SynA-ResNet: Spike-driven ResNet Achieved through OR Residual Connection
Yimeng Shan, Xuerui Qiu, Rui-jie Zhu, Jason K. Eshraghian, Malu Zhang, Haicheng Qu
TL;DR
This work tackles the energy inefficiency and reduced sparsity of deep residual spiking neural networks by introducing OR Residual Connection (ORRC) to preserve redundant information and a Synergistic Attention (SynA) mechanism to sharpen backbone features while suppressing shortcut noise. The approach yields fully spike-driven computation and reveals a natural pruning phenomenon where shortcuts drop out during training without sacrificing accuracy, reducing computational load. Across neuromorphic and static datasets, OR-Spiking ResNet with SynA matches or surpasses state-of-the-art residual SNNs while delivering substantial energy savings, up to 28-fold, and very low spike counts, enabling practical edge deployment. The work contributes a novel combination of bitwise residuals and attention in SNNs, provides detailed ablations and energy analyses, and offers actionable guidance for lightweight SNN design and hardware-compatible implementations.

WHAT YOU NEED TO DO
In the SynA-ResNet summary, what is the largest energy saving reported for OR-Spiking ResNet with SynA?

(Source data)

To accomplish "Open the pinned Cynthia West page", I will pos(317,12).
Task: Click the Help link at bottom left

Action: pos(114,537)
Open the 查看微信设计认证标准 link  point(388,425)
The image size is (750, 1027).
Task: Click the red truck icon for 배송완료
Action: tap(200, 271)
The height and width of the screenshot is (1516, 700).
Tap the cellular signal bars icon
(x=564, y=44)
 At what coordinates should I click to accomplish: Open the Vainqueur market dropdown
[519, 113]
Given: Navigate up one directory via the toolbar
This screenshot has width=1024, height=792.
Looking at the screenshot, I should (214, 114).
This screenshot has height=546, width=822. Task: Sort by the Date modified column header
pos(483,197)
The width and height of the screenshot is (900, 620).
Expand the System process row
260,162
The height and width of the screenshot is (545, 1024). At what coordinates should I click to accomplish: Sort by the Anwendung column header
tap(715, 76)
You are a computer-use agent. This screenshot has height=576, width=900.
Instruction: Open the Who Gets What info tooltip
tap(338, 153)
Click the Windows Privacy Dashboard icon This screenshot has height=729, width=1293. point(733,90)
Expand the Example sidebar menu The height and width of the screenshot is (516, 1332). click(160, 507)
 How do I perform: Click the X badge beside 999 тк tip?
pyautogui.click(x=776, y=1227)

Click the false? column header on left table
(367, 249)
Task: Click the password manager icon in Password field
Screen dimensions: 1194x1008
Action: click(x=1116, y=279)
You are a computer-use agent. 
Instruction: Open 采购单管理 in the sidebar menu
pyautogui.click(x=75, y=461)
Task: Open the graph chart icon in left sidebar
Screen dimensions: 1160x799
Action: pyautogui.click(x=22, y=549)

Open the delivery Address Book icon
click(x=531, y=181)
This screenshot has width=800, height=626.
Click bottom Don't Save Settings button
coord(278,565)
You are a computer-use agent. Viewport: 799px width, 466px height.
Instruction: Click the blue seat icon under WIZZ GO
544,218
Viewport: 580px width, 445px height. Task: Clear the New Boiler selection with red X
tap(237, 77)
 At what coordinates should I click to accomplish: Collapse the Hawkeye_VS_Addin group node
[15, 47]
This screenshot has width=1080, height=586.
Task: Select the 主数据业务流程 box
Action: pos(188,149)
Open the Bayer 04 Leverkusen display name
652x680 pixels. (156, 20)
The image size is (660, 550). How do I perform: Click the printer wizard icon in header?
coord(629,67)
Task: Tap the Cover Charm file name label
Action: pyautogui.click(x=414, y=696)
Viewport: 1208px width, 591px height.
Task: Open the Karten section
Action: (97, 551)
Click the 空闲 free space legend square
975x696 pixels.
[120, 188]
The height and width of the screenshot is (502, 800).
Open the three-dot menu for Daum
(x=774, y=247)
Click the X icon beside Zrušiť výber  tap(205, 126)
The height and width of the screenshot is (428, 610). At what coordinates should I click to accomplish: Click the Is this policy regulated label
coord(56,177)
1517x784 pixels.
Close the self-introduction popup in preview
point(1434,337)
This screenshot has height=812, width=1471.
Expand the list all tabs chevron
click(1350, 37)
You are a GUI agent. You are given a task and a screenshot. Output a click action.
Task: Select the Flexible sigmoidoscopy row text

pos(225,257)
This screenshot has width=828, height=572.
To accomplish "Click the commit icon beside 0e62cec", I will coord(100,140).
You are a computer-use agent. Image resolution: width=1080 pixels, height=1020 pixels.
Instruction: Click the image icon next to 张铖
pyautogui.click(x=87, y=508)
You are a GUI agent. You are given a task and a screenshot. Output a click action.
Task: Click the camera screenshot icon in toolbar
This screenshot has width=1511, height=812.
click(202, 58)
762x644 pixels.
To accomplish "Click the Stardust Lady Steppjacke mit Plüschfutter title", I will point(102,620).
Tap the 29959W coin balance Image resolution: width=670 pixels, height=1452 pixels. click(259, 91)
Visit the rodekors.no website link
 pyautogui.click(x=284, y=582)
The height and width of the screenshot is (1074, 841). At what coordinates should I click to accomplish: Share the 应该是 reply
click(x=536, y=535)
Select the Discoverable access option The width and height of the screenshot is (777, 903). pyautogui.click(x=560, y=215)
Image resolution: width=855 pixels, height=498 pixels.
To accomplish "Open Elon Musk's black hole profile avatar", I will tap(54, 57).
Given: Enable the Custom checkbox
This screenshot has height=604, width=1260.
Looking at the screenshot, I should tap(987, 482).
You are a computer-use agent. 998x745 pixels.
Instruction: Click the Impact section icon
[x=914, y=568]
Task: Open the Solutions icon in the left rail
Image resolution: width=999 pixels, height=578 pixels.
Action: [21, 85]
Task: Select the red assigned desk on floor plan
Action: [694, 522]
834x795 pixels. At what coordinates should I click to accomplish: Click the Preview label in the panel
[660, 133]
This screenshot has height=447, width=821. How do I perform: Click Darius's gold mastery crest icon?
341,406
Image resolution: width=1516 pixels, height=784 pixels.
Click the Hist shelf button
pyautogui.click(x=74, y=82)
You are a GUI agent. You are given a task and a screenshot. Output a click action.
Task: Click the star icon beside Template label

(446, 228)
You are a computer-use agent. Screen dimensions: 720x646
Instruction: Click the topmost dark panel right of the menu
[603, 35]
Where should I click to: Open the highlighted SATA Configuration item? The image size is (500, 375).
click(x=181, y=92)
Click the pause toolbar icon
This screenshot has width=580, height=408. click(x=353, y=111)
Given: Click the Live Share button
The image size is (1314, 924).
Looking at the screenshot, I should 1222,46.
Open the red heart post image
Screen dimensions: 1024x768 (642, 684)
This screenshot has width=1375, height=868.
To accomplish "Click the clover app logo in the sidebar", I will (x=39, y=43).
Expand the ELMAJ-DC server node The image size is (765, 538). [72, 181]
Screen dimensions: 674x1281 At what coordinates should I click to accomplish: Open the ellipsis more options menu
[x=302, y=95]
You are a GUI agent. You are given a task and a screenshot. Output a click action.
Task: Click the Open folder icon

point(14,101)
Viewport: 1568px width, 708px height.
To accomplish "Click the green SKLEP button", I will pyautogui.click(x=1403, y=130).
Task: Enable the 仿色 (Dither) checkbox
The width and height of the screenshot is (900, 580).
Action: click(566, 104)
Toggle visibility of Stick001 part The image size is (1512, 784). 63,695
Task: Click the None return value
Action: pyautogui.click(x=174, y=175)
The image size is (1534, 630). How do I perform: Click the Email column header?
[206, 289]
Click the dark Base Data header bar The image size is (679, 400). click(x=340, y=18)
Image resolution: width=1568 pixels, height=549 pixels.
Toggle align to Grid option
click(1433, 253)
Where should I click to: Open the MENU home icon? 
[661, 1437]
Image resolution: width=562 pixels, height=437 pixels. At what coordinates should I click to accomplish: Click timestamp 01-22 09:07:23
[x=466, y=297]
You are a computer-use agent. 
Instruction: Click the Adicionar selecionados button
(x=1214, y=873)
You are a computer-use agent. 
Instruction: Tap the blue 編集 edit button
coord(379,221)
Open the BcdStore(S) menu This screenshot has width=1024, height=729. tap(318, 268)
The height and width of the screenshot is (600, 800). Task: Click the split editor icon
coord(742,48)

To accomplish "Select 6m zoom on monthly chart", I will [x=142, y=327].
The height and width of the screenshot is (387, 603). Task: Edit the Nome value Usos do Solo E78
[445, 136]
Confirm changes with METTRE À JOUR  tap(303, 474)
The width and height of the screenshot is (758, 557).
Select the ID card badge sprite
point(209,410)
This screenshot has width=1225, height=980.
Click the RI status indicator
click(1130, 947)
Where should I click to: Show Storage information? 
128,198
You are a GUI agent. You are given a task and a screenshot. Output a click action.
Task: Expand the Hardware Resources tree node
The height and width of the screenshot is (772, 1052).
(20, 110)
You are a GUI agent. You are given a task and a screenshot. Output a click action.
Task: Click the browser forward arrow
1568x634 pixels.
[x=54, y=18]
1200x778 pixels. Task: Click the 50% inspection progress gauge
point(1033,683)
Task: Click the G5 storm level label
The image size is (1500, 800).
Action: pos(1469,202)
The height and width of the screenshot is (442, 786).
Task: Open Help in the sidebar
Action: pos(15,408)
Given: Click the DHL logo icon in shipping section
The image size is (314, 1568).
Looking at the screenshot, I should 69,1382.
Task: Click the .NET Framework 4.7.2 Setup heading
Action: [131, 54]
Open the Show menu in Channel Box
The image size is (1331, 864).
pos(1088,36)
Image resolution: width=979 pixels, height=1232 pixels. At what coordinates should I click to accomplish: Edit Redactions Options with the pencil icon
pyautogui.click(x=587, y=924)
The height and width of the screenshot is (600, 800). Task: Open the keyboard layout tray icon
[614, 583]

RESULT OF THIS EXERCISE
Up to 28-fold.